While I think you are right now, short term the growth of the game vs the growth of domestic talent will grow hand in hand. If Atlanta can attract 45K, Austin 25K, Nashville 30K etc in MLS why can't with better talent 10-17K be in 20 more markets like Detroit, Pittsburgh, OK City, Phoenix, Louisville, Indianapolis. We didn't know many of MLS teams would be successes until we made them real clubs, ..Again I think you are right and running an full academy is very expensive but just saying developing talented players can lead to crowds and significant transfer funds from DII teams too.
All of the clubs you mentioned bar PDA already have some sort of relationship with a pro club currently. Empire has been affiliated with Rochester NYFC/Rochester Rhinos of MLSNP; next season they're rebranding to be RNYFC Youth. Strikers have a pro first team currently in Cal United Strikers of NISA although they're supposedly up for sale. They have 4 u20-eligible guys on pro deals from their academy currently. De Anza seems to be friendly with Oakland Roots; Roots have used 5 De Anza players as amateurs through 3 years. Indiana Fire and Indy Eleven also have a friendly relationship; I counted 11 signed to amateur/academy deals with 1 pro deal in the space of 3.5 years. A combination of the Roots/Indy Eleven model and the Cal United/San Antonio FC model throughout the lower leagues would be ideal.
Yeah, I think the USL cities can do well, but I don't see a ton of depth in terms of clubs in cities. Having like four clubs in a small area is going to divide demand and kill things off.
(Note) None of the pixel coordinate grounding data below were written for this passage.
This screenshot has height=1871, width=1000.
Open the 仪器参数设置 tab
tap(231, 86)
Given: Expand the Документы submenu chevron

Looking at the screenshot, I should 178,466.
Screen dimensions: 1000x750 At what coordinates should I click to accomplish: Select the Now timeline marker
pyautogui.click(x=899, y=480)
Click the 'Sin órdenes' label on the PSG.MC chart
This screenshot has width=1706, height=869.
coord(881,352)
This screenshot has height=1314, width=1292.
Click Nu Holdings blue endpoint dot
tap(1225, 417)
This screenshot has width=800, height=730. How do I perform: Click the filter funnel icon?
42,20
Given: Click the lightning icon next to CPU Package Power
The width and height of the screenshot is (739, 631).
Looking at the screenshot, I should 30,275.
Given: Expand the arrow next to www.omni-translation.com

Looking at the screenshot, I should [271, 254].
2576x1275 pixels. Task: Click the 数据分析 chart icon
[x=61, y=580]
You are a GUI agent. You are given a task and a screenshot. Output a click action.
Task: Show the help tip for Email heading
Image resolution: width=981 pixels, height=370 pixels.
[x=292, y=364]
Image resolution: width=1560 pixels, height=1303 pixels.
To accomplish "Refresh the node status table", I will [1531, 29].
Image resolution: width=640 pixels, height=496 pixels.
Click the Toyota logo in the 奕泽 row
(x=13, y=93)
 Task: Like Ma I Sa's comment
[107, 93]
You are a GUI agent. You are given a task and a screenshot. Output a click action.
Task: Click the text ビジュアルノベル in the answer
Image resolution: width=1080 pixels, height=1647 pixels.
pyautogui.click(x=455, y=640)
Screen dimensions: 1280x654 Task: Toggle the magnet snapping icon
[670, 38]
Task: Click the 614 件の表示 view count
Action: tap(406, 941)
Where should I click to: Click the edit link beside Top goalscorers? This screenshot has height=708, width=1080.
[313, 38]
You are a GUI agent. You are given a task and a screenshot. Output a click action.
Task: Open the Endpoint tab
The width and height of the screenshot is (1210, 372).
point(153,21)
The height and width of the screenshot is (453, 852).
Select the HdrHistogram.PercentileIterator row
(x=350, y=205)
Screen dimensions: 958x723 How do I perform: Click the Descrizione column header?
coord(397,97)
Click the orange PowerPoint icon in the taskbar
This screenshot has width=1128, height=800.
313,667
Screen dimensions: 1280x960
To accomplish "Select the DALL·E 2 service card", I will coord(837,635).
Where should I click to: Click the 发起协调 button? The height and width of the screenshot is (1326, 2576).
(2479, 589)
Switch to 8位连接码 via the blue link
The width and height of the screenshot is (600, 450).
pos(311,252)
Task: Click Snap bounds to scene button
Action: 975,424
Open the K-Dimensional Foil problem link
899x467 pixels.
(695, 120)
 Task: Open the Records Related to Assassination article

So, that's why I think having FC Delco or De Anza Force starting their own pro club might not be the optimal move right now.
Lucas Moisa ('08) is starting to improve a lot. This guy is crazy talented for a #8. Really fun player to watch play. I think he has a good chance to be what everyone hoped a few years ago that Pomykal would become with some extra flair.
RSL and Inter Miami is the final in the U-15 division. Huge matchup. With respect to what LAFC has accomplished this year and prior years with their '07 group, we probably got the two teams that at their best play at the highest level in the U-15 division. Doesn't often happen in these playoff formats. Should be a great final.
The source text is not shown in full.